Weili Lu, founder and director of the Center for Insurance Studies, discusses the business of insurance and upcoming regulation related to the field, and how the insurance industry is doing in the current economy.
Lu joined the campus in 1998 and is the first woman from China to earn a doctorate in insurance from the University of Illinois, Urbana-Champaign. Lu, who was honored in February with the Walter B. Gerken Community Service Award from the Pacific Life Foundation, teaches risk management and insurance, international finance, corporate finance and investment. Last year, Lu joined another finance faculty member and a team of graduate students to develop a database that carries financial information on more than 500 insurance companies operating throughout Asia.
Q. How is the insurance industry doing in this economy?
Insurance is a risk-sharing business. Insurers collect premiums, underwrite your risk, invest your premium and share the income with you. Under the current financial crisis, the insurance industry was hit — but not as hard as other industries, such as banking, because of the conservative risk management feature of the insurance, which kept it stable in spite of exceptions like AIG.
The current situation in the insurance industry has actually improved compared with last year. On the property/casualty side, the rate of return is reported as positive versus the negative return in the first quarter of this year, according to reports from the Insurance Information Institute.
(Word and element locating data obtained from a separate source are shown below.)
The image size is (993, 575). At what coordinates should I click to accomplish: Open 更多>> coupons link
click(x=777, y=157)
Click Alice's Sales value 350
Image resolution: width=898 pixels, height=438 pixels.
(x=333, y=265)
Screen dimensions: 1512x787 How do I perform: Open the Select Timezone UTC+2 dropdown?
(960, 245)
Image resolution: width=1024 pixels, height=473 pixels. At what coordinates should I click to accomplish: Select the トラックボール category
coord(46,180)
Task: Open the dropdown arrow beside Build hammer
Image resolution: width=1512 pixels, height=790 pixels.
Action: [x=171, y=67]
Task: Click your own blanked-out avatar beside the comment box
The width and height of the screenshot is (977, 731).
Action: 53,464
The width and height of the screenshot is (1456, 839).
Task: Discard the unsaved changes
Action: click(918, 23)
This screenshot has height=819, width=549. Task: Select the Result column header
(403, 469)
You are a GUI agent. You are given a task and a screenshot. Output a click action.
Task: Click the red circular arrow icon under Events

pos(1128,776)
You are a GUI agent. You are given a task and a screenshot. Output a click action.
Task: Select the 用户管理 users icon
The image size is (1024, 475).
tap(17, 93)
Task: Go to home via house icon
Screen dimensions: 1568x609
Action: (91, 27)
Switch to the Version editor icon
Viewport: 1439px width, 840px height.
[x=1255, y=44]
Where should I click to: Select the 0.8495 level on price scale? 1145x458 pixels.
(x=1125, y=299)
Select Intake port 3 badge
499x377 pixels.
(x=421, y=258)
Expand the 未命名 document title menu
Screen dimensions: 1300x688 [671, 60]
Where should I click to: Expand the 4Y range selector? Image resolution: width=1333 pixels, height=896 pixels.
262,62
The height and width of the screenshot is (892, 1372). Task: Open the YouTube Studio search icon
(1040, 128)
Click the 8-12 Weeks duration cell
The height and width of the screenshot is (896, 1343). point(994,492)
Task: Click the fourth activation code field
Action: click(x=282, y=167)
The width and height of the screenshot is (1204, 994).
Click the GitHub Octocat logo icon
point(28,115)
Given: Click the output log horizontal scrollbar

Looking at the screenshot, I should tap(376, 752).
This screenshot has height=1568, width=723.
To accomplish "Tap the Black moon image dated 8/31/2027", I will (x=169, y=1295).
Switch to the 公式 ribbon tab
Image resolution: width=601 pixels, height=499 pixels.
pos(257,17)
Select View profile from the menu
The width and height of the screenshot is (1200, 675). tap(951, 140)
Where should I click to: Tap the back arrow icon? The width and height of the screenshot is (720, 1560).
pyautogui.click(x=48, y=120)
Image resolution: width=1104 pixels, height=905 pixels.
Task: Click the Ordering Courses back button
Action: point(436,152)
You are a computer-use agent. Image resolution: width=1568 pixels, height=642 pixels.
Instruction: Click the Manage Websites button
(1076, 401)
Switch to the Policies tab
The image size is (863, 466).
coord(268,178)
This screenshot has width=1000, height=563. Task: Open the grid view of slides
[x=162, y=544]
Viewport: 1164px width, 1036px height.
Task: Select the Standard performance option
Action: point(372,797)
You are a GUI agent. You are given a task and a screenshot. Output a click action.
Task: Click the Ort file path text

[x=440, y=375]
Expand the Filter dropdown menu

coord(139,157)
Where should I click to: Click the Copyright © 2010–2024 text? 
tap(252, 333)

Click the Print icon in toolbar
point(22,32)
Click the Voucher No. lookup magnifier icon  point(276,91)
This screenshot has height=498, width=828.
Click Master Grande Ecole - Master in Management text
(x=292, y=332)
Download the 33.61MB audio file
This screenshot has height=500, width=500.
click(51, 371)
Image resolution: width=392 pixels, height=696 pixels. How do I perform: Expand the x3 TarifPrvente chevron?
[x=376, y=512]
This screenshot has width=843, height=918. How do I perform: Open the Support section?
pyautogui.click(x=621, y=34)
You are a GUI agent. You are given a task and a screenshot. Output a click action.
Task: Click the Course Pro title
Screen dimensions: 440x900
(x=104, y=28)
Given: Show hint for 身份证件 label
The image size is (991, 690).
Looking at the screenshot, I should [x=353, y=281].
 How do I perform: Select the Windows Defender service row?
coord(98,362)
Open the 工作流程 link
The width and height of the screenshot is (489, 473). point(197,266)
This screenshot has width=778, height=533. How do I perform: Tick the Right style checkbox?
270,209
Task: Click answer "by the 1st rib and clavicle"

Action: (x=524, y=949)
The rebound of profitability sends us a signal of recovery. In addition, another important indicator, combined ratio, which measures the industry’s underwriting condition, also improved.
Q. What about life insurance?
On the life side, the situation still remains somewhat challenged due to the volatility of the market, as well as increased bond defaults and low interest rates. However, the loss of capital is reduced and the return also has been bouncing back due to the increasing earnings on investment. Also, the growth of sales on retirement-related products, such as equity-indexed annuities will help the recovery of the life side.
Q. What is coming up — laws, regulations — that may affect the industry for good or bad?
There will be more legislation and regulation on capital requirement, solvency, investment and financial holding companies after the financial crisis. The Bean-Royce Federal Charter Bill, which proposes optional federal chartering of insurance companies, is especially influential. Some people consider optional federal chartering to be very important, especially after the AIG case, but there are still arguments on this issue.
Q. Are there issues that consumers should pay attention to in regard to insurance?
For consumers, major attention should be paid to retirement savings, especially the baby boomers — we have 78 million.
If you are approaching retirement, it is important to get professional advice from certified financial advisers on the investment of your retirement savings. To protect your retirement savings, you may need to reassess your investment strategy and timetable.
For young people, the lesson that may be drawn is to adjust your life style and start to save earlier for your retirement. This point cannot be emphasized too strongly, and you cannot start saving too early. Earlier start equals more value, which is the old finance story.